Sempre é bom ser otimista, sem ser ingênuo, claro. Eu particularmente gosto de ser cético, mas reconheço que os otimistas sempre levam vantagens ao ver o lado bom das coisas invariavelmente.
Um livro interessante, ideias inteligentes (ou seja, como "fitted to this blog").
Paulo Roberto de Almeida
RESENHA
Razões para ser otimista
Por Renato Lima
Opinião e Notícia, 22/02/201
Originalmente publicado em Ordem Livre, 21/02/2011
Convido o leitor a apreciar a narrativa feita por Matt Ridley no livro 'The rational optimistic'.
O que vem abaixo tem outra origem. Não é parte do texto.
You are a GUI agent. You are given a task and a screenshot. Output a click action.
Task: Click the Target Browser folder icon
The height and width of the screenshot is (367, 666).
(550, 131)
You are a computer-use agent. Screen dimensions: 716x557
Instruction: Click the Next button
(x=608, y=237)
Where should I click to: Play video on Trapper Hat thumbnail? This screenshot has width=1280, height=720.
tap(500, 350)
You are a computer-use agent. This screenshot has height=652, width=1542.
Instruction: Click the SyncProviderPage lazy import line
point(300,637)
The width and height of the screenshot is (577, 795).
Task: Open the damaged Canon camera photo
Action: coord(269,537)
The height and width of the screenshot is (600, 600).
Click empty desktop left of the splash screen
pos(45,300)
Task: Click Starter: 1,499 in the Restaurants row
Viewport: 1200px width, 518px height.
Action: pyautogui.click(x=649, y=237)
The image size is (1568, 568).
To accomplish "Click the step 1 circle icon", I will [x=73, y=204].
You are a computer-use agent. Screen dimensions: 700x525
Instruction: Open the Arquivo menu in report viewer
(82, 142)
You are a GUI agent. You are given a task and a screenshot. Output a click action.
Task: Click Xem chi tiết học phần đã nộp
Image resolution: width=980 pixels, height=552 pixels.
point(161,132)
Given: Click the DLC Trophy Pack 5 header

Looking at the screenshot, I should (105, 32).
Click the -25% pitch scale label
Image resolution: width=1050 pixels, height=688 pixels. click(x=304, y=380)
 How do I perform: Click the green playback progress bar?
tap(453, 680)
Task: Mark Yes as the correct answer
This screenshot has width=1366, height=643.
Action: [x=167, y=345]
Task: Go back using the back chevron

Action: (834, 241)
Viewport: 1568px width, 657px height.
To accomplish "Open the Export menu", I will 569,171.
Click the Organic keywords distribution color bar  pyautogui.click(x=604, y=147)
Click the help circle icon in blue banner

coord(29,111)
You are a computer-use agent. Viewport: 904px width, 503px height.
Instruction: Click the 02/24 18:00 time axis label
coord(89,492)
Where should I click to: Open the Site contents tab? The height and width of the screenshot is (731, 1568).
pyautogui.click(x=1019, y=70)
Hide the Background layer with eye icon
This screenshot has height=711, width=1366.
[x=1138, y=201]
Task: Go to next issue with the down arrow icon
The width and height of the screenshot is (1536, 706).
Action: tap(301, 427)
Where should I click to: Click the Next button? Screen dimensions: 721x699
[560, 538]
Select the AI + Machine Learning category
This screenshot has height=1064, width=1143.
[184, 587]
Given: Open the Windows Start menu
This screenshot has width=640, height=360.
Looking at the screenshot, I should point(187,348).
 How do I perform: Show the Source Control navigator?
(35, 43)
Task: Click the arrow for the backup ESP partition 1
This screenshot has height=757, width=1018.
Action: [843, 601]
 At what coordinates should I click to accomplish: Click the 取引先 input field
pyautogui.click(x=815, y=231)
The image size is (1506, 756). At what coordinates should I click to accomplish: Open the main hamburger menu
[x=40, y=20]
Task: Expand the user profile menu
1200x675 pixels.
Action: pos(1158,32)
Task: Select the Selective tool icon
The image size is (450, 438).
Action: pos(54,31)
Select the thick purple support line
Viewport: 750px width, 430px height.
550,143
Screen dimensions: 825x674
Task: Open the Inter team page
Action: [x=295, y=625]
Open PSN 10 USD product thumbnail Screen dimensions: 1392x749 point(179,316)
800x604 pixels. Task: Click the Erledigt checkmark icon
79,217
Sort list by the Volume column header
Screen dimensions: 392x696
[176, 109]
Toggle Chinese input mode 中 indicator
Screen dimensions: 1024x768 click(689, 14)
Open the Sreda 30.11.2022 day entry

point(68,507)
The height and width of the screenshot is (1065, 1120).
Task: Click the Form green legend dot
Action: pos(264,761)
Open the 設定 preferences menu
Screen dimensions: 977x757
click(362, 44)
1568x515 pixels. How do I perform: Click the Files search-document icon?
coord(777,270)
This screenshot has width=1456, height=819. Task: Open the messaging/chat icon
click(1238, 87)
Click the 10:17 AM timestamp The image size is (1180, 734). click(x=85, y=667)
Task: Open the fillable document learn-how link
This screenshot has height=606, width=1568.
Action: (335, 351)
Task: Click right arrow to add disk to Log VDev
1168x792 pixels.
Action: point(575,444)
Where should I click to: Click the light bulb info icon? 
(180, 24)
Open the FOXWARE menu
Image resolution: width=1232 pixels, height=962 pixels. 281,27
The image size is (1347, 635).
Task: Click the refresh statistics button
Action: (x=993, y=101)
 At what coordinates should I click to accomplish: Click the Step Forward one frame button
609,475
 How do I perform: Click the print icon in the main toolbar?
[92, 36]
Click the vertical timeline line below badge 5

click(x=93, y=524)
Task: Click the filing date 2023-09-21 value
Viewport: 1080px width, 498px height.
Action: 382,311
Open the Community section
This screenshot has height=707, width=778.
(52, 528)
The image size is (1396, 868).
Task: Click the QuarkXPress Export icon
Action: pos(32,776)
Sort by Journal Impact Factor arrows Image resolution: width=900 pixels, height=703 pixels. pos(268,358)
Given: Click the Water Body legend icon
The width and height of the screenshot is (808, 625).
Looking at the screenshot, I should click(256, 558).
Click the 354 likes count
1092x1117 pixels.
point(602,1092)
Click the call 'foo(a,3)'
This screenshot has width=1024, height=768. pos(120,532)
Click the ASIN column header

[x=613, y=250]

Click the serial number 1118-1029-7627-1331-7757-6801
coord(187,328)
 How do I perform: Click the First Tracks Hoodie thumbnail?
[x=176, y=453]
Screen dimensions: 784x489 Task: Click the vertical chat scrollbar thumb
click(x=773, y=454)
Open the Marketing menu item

Aquecimento global, miséria nos países em desenvolvimento, terrorismo, fim do petróleo... É quase certo que o jornal de hoje tenha falado de algum assunto como esses, sempre com teor catastrófico e previsões negativas. São tantas notícias ruins que é fácil achar que a humanidade está entrando numa rota de colapso e que as coisas vão piorar. Não faltam livros nem artigos que preveem o fim do mundo ou de boa parte dele. Mas será que essa é a narrativa que faz mais sentido? Não teríamos razão para sermos otimistas, de forma crítica e racional, mas ainda assim otimistas?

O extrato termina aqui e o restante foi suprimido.